Common Fraktur OCR errors
Some of the most common OCR text errors are listed below. You will find yourself getting better proofing results if you keep these in mind while you work. Double-checking for these common errors can make a BIG difference!
The Fraktur alphabet
Some characters have a very similar appearance:
- f | ſ (long s) (yes, there are two different characters for 's'!)
- a | u | n
- c | e | o
- t | k
- i | l
- d | ck (Ligature)
- w | sch (too many vertical lines?)
- M | W
- A | U
- R | K
- E | G
- h | y
See also this site for a discussion of similar letters in Fraktur.
'long s' vs. 'f'
The 'normal' s is used at the end of a syllable, the long 's' (ſ) elsewhere.
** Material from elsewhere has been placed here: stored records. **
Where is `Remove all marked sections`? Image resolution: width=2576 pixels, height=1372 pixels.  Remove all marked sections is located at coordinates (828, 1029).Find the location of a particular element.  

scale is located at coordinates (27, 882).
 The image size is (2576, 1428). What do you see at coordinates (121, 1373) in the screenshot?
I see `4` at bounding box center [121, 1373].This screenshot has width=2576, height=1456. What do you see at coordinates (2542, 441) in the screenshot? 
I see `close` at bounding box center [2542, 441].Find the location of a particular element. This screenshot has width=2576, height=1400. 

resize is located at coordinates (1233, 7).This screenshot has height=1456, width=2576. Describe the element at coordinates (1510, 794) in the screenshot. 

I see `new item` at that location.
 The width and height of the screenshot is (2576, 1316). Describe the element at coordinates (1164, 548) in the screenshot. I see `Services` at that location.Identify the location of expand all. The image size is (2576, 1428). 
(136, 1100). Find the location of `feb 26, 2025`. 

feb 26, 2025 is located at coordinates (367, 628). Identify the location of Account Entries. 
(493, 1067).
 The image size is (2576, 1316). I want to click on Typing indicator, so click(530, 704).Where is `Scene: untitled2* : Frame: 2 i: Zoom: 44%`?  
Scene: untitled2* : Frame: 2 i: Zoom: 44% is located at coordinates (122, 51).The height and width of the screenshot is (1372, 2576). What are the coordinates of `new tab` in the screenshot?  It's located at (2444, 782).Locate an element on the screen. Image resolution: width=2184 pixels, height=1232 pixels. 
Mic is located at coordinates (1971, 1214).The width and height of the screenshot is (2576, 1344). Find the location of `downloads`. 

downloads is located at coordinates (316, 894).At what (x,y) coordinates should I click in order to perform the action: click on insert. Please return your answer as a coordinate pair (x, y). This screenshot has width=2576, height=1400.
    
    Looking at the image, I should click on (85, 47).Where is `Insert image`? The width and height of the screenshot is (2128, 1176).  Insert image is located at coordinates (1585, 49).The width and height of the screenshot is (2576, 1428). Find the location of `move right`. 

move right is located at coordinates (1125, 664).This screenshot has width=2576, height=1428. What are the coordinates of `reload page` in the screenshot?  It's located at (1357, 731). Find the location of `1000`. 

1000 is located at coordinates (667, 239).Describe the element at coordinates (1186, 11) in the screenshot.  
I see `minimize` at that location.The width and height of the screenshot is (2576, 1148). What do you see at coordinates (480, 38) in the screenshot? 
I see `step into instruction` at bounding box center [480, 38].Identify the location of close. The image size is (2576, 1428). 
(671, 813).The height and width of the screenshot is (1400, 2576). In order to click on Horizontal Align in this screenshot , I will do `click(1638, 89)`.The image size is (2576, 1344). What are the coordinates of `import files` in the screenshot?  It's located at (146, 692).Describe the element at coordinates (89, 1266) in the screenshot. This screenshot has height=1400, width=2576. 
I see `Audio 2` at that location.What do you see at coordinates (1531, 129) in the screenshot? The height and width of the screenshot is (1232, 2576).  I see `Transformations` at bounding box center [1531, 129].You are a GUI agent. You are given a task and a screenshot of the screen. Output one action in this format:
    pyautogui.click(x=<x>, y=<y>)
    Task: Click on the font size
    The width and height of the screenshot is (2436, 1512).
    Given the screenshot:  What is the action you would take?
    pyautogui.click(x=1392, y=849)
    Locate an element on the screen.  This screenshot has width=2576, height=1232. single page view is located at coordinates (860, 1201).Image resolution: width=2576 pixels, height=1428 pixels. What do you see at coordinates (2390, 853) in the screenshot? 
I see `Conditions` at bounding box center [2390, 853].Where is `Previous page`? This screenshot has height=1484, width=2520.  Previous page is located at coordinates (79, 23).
If in doubt, this may help you to proof the correct word: aus vs. auf, ausſteigen vs. aufſteigen etc.
For long s in general: Proofing_old_texts#Long_s|"Proofing Old Texts" page
very seldom correctly recognized characters
Sometimes numbers are unreadable in a fraktur-font. The numbers are recognized as dirt and do not appear.
strange (=older) writings
Especially in German texts: the OCR software often uses a spellchecker with a modern dictionary, so words that have changed in spelling may be OCRed with the modern spellings instead of what is on the page:
- words earlier written with 'th', now are written only with 't' (e.g. eigenthümlich -> eigentümlich, roth -> rot). The OCR results miss the 'h's.
- The same with umlaut-dots: kömmt -> kommt
Be sure to proof it according to the image, not modern spelling.
- People and Place-names are often spelled in unexpected ways.
- Double-check all proper names to be certain that what got OCR'd as "Banks" isn't really "Bariks" ("ri" / "n" is a really common OCR error).
Fixing common OCR errors in Preprocessing when Providing Content
Even with hand-trained patterns, OCR programs have their problems with fraktur font. In order to fix the most common errors, frakprep should be used.